> **Dataset records**
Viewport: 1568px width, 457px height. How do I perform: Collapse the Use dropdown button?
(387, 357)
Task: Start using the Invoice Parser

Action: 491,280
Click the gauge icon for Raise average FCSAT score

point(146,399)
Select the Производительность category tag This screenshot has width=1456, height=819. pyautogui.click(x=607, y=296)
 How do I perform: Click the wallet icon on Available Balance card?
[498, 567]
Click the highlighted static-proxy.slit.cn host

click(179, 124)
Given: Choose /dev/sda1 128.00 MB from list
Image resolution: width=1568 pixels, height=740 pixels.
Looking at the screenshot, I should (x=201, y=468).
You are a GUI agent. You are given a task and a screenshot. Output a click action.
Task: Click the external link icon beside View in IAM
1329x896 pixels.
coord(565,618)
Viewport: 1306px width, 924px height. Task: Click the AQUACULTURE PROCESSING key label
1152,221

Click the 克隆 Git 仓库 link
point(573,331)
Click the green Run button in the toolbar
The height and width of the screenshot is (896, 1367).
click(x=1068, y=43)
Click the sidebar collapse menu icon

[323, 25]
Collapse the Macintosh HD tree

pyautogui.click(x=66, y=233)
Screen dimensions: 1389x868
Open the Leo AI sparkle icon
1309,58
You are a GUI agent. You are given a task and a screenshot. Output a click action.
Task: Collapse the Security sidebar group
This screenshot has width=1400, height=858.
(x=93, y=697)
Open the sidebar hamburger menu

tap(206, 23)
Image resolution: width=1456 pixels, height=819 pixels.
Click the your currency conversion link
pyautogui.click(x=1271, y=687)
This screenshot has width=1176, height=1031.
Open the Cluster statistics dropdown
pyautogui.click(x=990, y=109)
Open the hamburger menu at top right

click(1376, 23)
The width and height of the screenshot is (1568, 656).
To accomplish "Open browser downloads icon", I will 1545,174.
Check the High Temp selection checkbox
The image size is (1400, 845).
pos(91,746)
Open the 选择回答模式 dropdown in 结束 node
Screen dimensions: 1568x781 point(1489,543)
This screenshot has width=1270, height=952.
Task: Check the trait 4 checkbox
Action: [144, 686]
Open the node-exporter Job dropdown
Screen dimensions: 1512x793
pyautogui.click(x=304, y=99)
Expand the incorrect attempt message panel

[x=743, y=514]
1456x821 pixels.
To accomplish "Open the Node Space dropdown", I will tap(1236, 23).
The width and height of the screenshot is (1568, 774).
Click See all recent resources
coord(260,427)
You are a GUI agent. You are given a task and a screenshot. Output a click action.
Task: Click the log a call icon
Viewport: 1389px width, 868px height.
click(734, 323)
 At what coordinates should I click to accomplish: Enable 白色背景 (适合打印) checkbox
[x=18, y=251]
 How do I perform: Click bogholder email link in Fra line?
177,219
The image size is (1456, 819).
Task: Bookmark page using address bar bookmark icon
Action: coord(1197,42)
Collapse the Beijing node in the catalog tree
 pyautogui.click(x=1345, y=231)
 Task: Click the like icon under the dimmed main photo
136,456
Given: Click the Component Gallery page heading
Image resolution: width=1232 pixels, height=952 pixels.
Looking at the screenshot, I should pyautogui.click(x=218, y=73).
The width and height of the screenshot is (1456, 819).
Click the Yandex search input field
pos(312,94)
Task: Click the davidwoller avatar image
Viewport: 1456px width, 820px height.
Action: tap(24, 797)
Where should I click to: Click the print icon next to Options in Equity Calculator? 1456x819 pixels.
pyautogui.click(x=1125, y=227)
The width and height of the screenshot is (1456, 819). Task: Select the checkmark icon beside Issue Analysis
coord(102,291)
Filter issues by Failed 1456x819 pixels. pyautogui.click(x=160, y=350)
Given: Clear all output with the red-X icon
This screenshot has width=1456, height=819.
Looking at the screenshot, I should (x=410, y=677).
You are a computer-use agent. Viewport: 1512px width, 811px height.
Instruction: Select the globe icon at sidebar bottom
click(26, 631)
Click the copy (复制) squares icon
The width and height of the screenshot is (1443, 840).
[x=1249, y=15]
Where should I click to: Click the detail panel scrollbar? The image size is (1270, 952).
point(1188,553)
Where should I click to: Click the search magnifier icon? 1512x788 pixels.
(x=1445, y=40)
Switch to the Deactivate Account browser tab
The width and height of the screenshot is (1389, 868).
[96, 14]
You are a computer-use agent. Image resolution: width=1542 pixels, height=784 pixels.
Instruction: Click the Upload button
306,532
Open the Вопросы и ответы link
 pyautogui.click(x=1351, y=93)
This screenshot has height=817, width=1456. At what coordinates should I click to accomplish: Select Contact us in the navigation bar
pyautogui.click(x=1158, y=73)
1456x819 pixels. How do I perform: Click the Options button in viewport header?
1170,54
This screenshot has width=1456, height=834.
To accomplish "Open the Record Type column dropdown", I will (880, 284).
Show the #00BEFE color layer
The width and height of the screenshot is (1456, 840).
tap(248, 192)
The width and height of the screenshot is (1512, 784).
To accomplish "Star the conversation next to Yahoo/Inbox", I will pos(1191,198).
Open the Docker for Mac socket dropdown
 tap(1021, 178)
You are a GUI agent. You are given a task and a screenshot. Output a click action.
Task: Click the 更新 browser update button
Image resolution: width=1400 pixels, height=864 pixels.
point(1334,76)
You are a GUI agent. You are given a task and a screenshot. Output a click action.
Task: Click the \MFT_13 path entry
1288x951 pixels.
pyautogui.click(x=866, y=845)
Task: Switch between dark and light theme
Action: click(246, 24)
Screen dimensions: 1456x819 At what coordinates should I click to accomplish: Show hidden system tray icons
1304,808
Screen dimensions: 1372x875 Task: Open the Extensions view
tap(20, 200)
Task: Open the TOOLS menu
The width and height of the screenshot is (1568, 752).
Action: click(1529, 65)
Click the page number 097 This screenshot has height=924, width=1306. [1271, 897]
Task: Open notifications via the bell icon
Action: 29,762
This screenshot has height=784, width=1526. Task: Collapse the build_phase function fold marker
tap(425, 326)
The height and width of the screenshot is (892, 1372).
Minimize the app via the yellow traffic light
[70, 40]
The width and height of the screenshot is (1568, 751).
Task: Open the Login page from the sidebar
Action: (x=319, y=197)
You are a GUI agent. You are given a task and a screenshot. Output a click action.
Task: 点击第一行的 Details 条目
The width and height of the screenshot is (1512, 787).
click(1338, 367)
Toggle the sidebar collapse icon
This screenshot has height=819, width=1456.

> **What to produce**
Given the records above, restate word for word only the lines starting at the one with "Open the Leo AI sparkle icon" and ending at the one with "Check the High Temp selection checkbox".

> **Answer box**
Open the Leo AI sparkle icon
1309,58
You are a GUI agent. You are given a task and a screenshot. Output a click action.
Task: Collapse the Security sidebar group
This screenshot has width=1400, height=858.
(x=93, y=697)
Open the sidebar hamburger menu

tap(206, 23)
Image resolution: width=1456 pixels, height=819 pixels.
Click the your currency conversion link
pyautogui.click(x=1271, y=687)
This screenshot has width=1176, height=1031.
Open the Cluster statistics dropdown
pyautogui.click(x=990, y=109)
Open the hamburger menu at top right

click(1376, 23)
The width and height of the screenshot is (1568, 656).
To accomplish "Open browser downloads icon", I will 1545,174.
Check the High Temp selection checkbox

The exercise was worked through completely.